Deferring ESOP taxation in the hands of employees is another welcomed move, offering them a window of 5 years or whenever they exit the organisation, whichever is earlier. This will continue to help more start-ups hire the best candidates and retain them for longer periods of time. He also elaborated on the budget impact on power sector, infrastructure, railways & agriculture sector. He also put forth a sectoral analysis of allocation in the budget.
Earlier,Shri Mayank Shukla in his welcome remarks said that it has been always the COSIA s endeavor to organise such important programs & this program of critical analysis on Budget is their regular feature every year.He also apprised the audience about the upcoming events to be undertaken by COSIA & appealed the entrepreneurs to take maximum advantage of the initiatives.

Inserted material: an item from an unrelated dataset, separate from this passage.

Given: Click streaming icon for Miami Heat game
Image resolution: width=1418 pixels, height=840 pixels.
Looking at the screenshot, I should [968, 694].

Dr.Ravindra Aher of GIZ Inc.a German establishment informed the gathering about the objectives of GIZ.Inc & it’s special thrust on development programs on MSME in entire India.This German Co promotes & aids the research & development ,training programs & conducts various hand holding events for the cause of MSME s development in India.He assured for a long term association with COSIA & look forward collectively for the development of MSMEs in Vidarbha.Core Committe Member Pranav Ambaselkar conducted the prog & proposed a vote of thanks.
Prominently present were Sandeep Darhwekar,Chander Khosla, Reeta Lanjewar,Manisha Bawankar,Ashutosh Das,G.D.Kohli,CA Satish Gupta,Girish Pande,Anant Kamthikar,Arun Lanjewar,
Arch Swapnil Warambhe,CA Zoeb Anwar, Ruchir Agrawal, Subroto Guha, Manish Punekar & large number of people from industry,trade & commerce.